3.  The parameters which are specified in link-0 (%) input lines and/or
    in a Default.Route file can now also be specified via either command-line
    arguments or environment variables.  Details are in the input notes.

4.  There are new tools for interfacing Gaussian with other programs both
    in compiled languages such as Fortran and C and with interpreted
    languages such as Python and Perl.  Refer to the interfacing notes
    for details.

Changes in Defaults between Gaussian 09 and Gaussian 16:

1.  The follow defaults are different in Gaussian 16:

    a.  Integral accuracy is 10^-12 rather than 10^-10 in G09

    b.  The default DFT grid for general use is UltraFine rather than
        FineGrid in G09; the default grid for CPHF is SG1 rather than
        CoarseGrid.
    c.  SCRF defaults to the symmetric form of IEFPCM (not present in G09)
        rather than the non-symmetric version.

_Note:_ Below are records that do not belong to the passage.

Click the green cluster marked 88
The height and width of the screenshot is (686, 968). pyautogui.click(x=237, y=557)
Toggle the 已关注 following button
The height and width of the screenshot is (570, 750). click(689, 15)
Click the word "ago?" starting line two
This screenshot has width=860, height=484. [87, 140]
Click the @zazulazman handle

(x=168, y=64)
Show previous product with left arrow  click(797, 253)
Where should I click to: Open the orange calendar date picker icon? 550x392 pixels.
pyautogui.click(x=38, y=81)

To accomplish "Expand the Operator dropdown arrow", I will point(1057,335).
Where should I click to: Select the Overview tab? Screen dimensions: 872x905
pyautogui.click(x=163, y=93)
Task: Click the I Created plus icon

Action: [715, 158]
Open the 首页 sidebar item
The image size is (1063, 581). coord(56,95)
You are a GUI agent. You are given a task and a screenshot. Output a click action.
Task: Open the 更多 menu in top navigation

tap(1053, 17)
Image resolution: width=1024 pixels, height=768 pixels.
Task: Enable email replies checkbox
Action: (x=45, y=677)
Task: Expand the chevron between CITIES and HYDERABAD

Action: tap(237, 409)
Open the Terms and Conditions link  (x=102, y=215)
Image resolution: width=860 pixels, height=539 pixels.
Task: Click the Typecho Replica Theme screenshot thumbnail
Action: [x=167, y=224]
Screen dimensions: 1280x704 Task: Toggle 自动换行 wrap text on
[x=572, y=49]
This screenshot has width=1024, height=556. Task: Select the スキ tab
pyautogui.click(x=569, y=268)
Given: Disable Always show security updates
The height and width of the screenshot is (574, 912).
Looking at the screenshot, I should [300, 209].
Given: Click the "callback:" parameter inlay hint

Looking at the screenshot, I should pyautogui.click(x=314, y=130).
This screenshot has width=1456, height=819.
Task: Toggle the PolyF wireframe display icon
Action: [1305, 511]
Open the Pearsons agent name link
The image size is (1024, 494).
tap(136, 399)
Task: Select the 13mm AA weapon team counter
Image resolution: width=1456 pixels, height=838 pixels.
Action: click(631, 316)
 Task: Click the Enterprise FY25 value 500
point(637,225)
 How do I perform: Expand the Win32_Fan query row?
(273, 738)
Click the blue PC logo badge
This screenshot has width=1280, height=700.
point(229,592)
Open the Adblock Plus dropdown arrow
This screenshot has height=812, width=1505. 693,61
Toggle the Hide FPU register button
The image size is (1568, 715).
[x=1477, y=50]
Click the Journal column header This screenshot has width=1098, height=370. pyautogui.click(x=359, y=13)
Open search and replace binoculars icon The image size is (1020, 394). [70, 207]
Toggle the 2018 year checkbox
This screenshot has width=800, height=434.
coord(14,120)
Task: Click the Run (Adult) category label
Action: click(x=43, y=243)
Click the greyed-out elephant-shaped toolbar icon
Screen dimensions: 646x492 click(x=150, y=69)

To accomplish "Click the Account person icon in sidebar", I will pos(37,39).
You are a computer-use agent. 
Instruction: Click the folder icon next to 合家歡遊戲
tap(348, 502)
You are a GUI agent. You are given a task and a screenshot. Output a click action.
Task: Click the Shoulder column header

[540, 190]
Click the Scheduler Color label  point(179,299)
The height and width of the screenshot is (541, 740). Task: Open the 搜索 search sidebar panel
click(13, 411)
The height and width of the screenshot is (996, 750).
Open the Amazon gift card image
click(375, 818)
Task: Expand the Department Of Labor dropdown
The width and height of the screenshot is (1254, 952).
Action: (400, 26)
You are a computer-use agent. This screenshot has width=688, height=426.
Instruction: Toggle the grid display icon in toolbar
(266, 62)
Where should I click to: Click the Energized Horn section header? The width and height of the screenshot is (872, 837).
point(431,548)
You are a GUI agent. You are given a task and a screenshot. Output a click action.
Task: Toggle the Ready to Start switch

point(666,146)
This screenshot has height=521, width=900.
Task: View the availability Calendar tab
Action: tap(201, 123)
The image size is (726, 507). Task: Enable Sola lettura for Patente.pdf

    d.  Physical constants use the 2010 values rather than the 2006 values
        in G09.

    The G09Defaults route keyword sets the defaults back to the G09 values
    for compatibility with previous calculations, but the new defaults are
    strongly recommended for new studies.

2.  Gaussian 16 defaults memory usage to %mem=100mw.  Even larger values are
    appropriate for calculations on larger molecules and when using many
    processors; refer to the performance notes for details.

3.  TDDFT frequency calculations do analytic second derivatives by default,
    since these are much faster than the numerical derivatives which were
    the only choice in G09.


------------------------------------------------------------------------

                Building Gaussian 16 from Source Code

1.  By default, the build on x86 and x86_64 machines builds for the
    current CPU type (or the closest supported CPU), uses the current
    level 3 cache size and does not include support for GPUs.  A
    specific CPU type can be specified as an argument to the build
    script, e.g.
    bsd/bldg16 all sandybridge

    to build executables compiled for Intel sandybridge and later processors
    even if the current machine is a different type of x86_64.  Similarly,

    bsd/bldg16 all gpu

    will build with NVIDIA k40 and k80 GPU support and the current type of
    x86_64 processor or use

    bsd/bldg16 all gpu sandybridge

    to turn on both gpu support and a particular CPU type.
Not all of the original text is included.